How to tune log rate-limiting in Red Hat Enterprise Linux 7 and later version?

Solution Verified - Updated

Environment

  • Red Hat Enterprise Linux 7
  • Red Hat Enterprise Linux 8
  • Red Hat Enterprise Linux 9
  • systemd-journald
  • rsyslog

Issue

  • We want to log all messages to syslog, what should I add/change in rsyslog.conf config to avoid losing messages?

  • Why am I getting the below messages in my RHEL server?

    Apr  7 11:50:35 localhost rsyslogd-2177: imjournal: begin to drop messages due to rate-limiting
    Apr  7 11:50:47 localhost rsyslogd-2177: imjournal: 406 messages lost due to rate-limiting
    Apr  7 12:00:38 localhost rsyslogd-2177: imjournal: begin to drop messages due to rate-limiting
    Apr  7 12:00:48 localhost rsyslogd-2177: imjournal: 391 messages lost due to rate-limiting
    Apr  7 12:19:21 localhost rsyslogd-2177: imjournal: begin to drop messages due to rate-limiting
    
  • How do I disable rate limiting using rsyslog on my RHEL server?

  • I disabled rate limiting in rsyslog.conf but I'm still missing messages. I see warnings like this in the journal:

    Oct 28 02:07:57 localhost systemd-journal[1864]: Suppressed 97 messages from /
    
  • I increased rate limiting in /etc/systemd/journald.conf but I'm still missing messages. I see warnings like this in the journal:

    Oct 28 02:07:57 localhost systemd-journal[1864]: /dev/kmsg buffer overrun, some messages lost.
    

Resolution

In RHEL system there are multiple locations that can affect and reduce event logging within /var/log/messages. One of the following three different messages can be displayed when logged events are either rate limited or lost:

  • systemd-journal[PID]: Suppressed N messages ...
    • Adjust settings within /etc/systemd/journald.conf and restart journald. See steps 1 and 2 below.
  • imjournal: begin to drop messages due to rate-limiting
    • Adjust settings within /etc/rsyslog.conf and restart rsyslog. See steps 3 and 4 below.
  • systemd-journal[PID]: /dev/kmsg buffer overrun, some messages lost.
    • Adjust kernel log buffer length to so it can hold additional messages in its fifo. See step 5.

Typically all three of the locations will need to be tuned in order to allow large amounts of logged events -- for example if turning on all I/O extended logging within the SCSI portion of the kernel's I/O stack or within a driver.

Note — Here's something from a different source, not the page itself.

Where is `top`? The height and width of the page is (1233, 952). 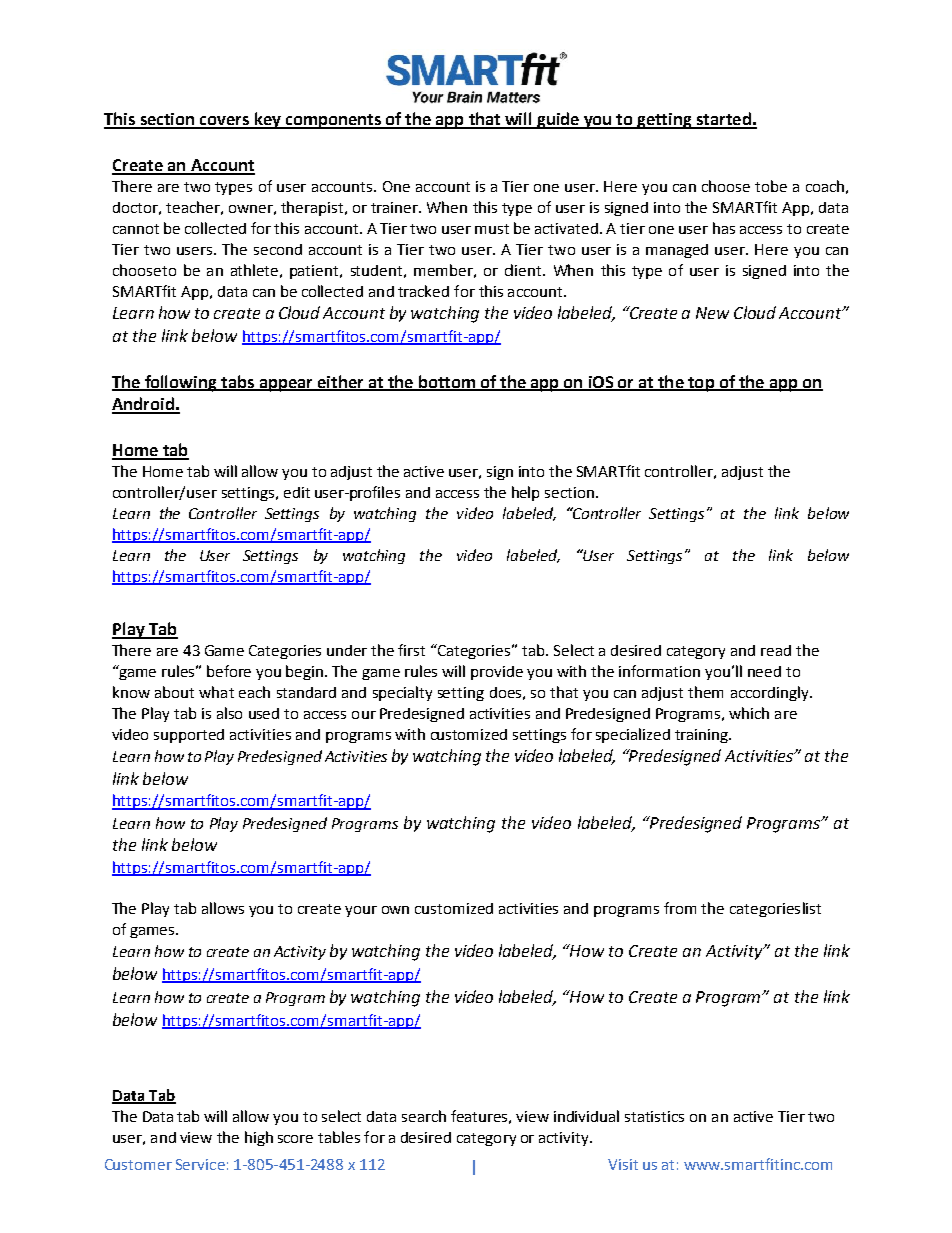
top is located at coordinates (701, 384).
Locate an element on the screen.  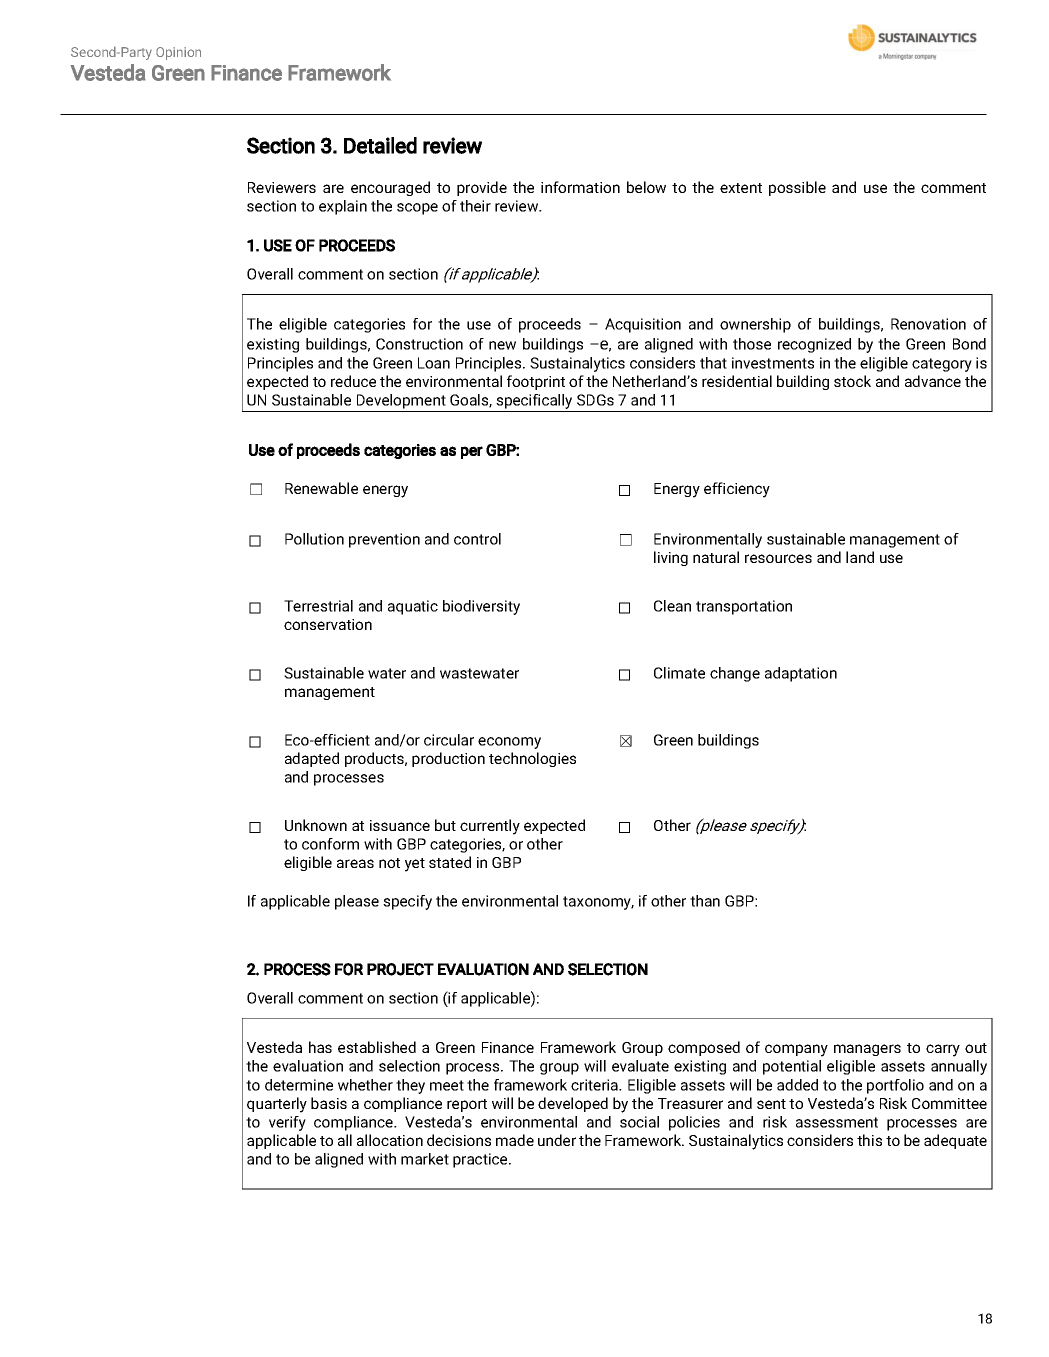
Renewable is located at coordinates (321, 488).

  1. Modify the RateLimitInterval (RHEL7), RateLimitIntervalSec (RHEL 8, 9) and/or RateLimitBurst directives in /etc/systemd/journald.conf
    From the journald.conf man page of RHEL 7:

    RateLimitInterval=, RateLimitBurst=
        Configures the rate limiting that is applied to all messages generated on the system. If,
        in the time interval defined by RateLimitInterval=, more messages than specified in
        RateLimitBurst= are logged by a service, all further messages within the interval are
        dropped until the interval is over. A message about the number of dropped messages is
        generated. This rate limiting is applied per-service, so that two services which log do
        not interfere with each other's limits. Defaults to 1000 messages in 30s. The time
        specification for RateLimitInterval= may be specified in the following units: "s", "min",
        "h", "ms", "us". To turn off any kind of rate limiting, set either value to 0.
     
    • Lowering the interval from the 30s default (to e.g., 15s) will allow more messages through

    • Raising the burst from the default of 1000 (to e.g., 3000) will allow more messages through

    • Disabling rate-limiting altogether is not recommended

  2. Restart systemd-journald

    # systemctl restart systemd-journald
    
  3. If rsyslogd is reporting imjournal messages like: "imjournal: begin to drop messages due to rate-limiting", modify $imjournalRatelimitInterval and/or $imjournalRatelimitBurst in /etc/rsyslog.conf
    From /usr/share/doc/rsyslog-doc-7.4.7/imjournal.html provided by the rsyslog-doc package:

    $imjournalRatelimitInterval (legacy directive) equivalent to:
     ratelimit.interval seconds (default: 600)
     Specifies the interval in seconds onto which rate-limiting is to be applied. If more than
     ratelimit.burst messages are read during that interval, further messages up to the end of
     the interval are discarded. The number of messages discarded is emitted at the end of the
     interval (if there were any discards). Setting this to value zero turns off ratelimiting.
     Note that it is not recommended to turn of ratelimiting, except that you know for sure
     journal database entries will never be corrupted. Without ratelimiting, a corrupted systemd
     journal database may cause a kind of denial of service (we are stressing this point as
     multiple users have reported us such problems with the journal database - information
     current as of June 2013).
     
     $imjournalRatelimitBurst (legacy directive) equivalent to:
     ratelimit.burst messages (default: 20000)
     Specifies the maximum number of messages that can be emitted within the ratelimit.interval
     interval. For futher information, see description there.
     
    • Lowering the interval from the 600 second default (to e.g., 300 secs) will allow more messages through

    • Raising the burst from the default of 20000 (to e.g., 30000) will allow more messages through

    • As with systemd-journald, disabling rate-limiting altogether is not recommended. Note the following:
      Warning: Some versions of journald have problems with database corruption, which leads to the journal returning the same data endlessly in a tight loop. This can result in a large number of log messages getting duplicated inside the logs managed by rsyslog. It can also lead to denial-of-service if this results in 100% CPU or memory usage.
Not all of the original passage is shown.